Casinos will always make money. Gamblers, as a general rule, will usually lose money. And the longer you play, the more likely it is that the house edge will catch up to you. That's how it works.
If it didn't, casinos would have gone the way of the dodo a long time ago. But despite this fact, many players continue to claim that online black jack games are rigged, usually citing certain software manufacturers as the real culprits.
Most software makers charge an internet casino between $10,000 and $250,000 to develop a web-based casino, and often the software companies get as much as 30% of the gaming win generated by the site.
With that kind of money on the line, it's small wonder that someone who just lost $1,000 at on line blackjack might grow suspicious.
An authority site in this industry, has said, "Online casinos are fair and honest for the most part. If you stick to the Big Four software manufacturers (Boss Media, Cryptologic, Microgaming, and World Gaming) you shouldn't have to worry about the fairness of the games themselves - the only thing you need to look into is their reputation for support and prompt payments."
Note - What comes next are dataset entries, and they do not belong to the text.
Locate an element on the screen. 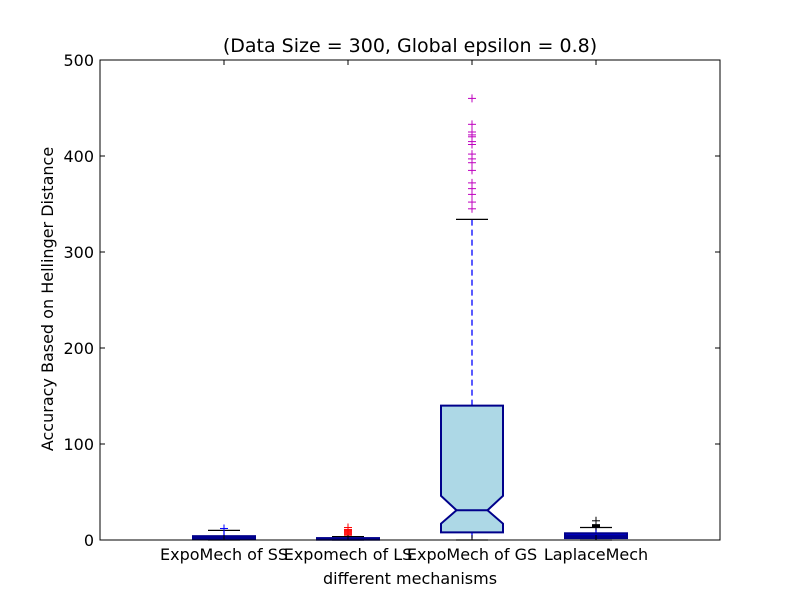 This screenshot has height=600, width=800. y-tick-label: 100 is located at coordinates (78, 444).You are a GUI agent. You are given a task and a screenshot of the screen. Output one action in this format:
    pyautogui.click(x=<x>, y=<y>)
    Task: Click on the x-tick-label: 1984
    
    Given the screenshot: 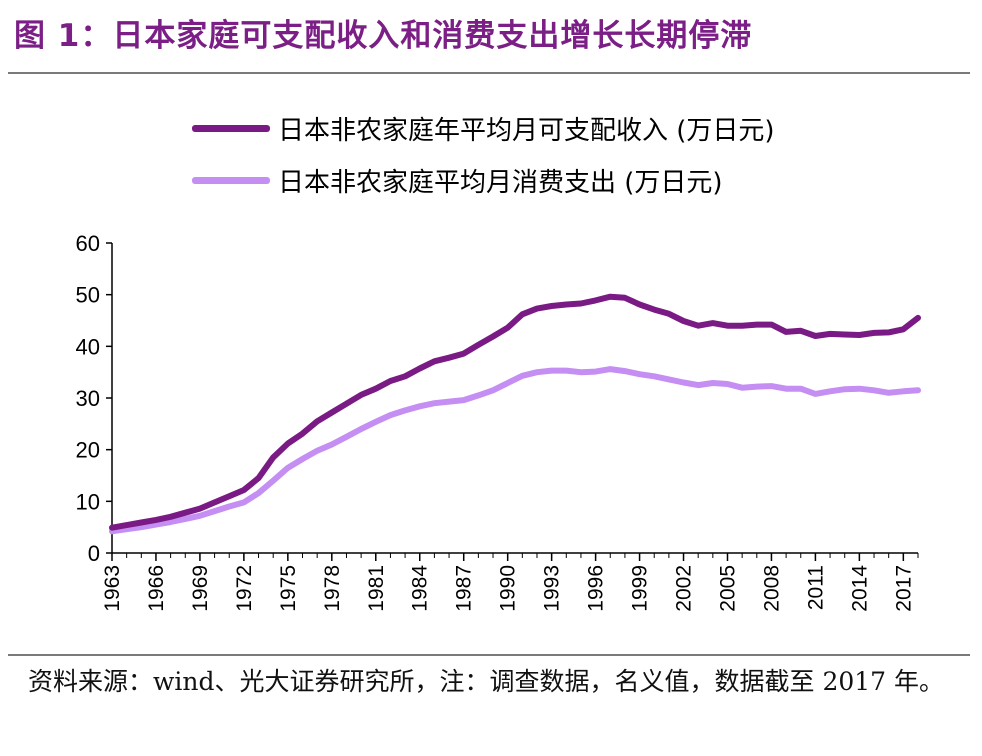 What is the action you would take?
    pyautogui.click(x=420, y=588)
An Internet gambling expert who reviews e-casinos says, "CryptoLogic offers about a 98 % return on video poker and blackjack, but, of course, the rules are such that the casino's odds may be a bit higher due to player mistakes. If you want better odds than what the major software-makers offer, you have to venture a bit off the beaten path, but if you do that you risk security."
Considering the above statement, it should then come as little surprise that the problems have occurred almost exclusively at unlicensed and/or unregulated online casinos (it is thought that there are 200+ online casinos operating illegally today).
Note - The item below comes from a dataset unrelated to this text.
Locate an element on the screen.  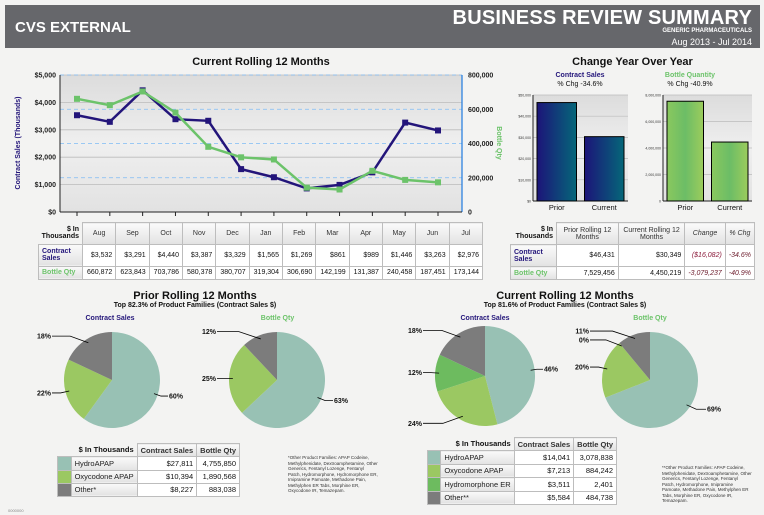
pie-label: 12% is located at coordinates (416, 374).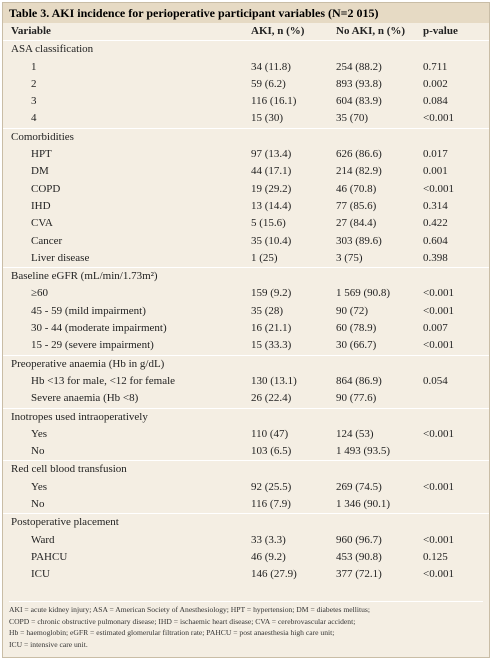  I want to click on data-row: Yes 110 (47) 124 (53) <0.001, so click(246, 434).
Casinos licensed by a responsible government are regularly audited and seem to have as few problems as regulated land-based casinos, and the odds they offer are similar.
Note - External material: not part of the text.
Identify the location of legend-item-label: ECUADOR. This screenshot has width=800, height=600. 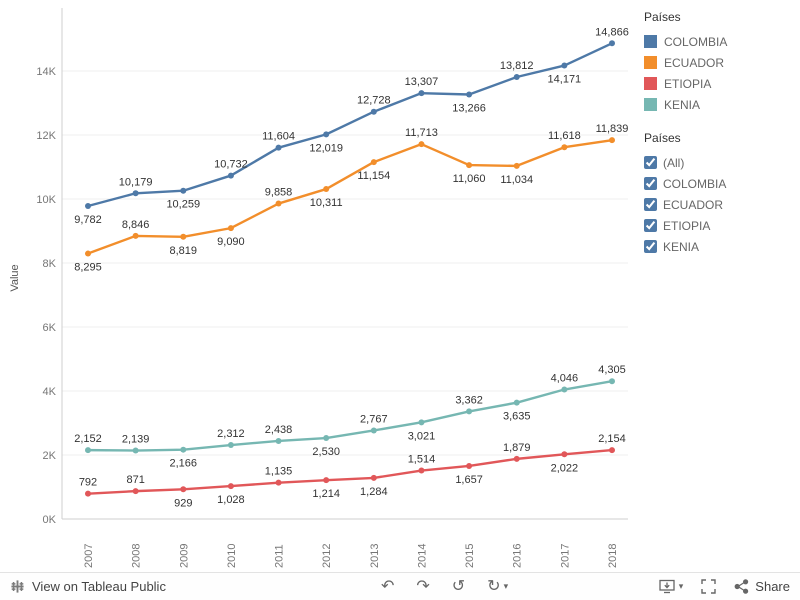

When considering online blackjack casinos, try looking for the following marks of quality:
Reliable and proven software backend that generates random numbers. Probabilities cannot be manipulated by the software backend.
Operators have shown a history of stable business operations. No prior fraud convictions, bankruptcies, etc.
Look for companies who openly advertise payouts and are audited by a reputable, independent organization. Bonus winners should also be openly advertised to show that reliable payouts have been made.
Anyone, particularly the software developer, can claim any payout percentage they want. Without independent auditing (from a reputable firm like Price Waterhouse Coopers, for example) these numbers mean absolutely nothing.
Operators must have some type of payment processing that allows for reasonably quick payouts.
Software should be reliable and able to retain the game state in case of dropped connections.
Any casino you want to play at should have a toll-free call center and prompt email support. The customer service staff should demonstrate a firm understanding of the product.
Virtual black jack casinos should demonstrate full disclosure in releasing details regarding payouts, policies, insurance, etc.
In a sense, all casino games are rigged by paying out at different odds than the true odds. In other words, all casino games have a house edge that is unbeatable.
But usually when someone asks about online casino being rigged, their concern is with whether or not they're getting the same house edge that they would have playing a non-virtual, or brick and mortar version of the game in a land-based casino.
Most of the time, if you're playing at a reputable casino, you will be receiving a fair game, because there is little motivation for an internet casino to cheat with their software. The house edge is already built into the game, so there is no need to cheat in order to win in the long run.
In fact, most online casino operators have plenty of incentive NOT to rig their software. If they get caught, they go out of business, and then their profit margins become 0.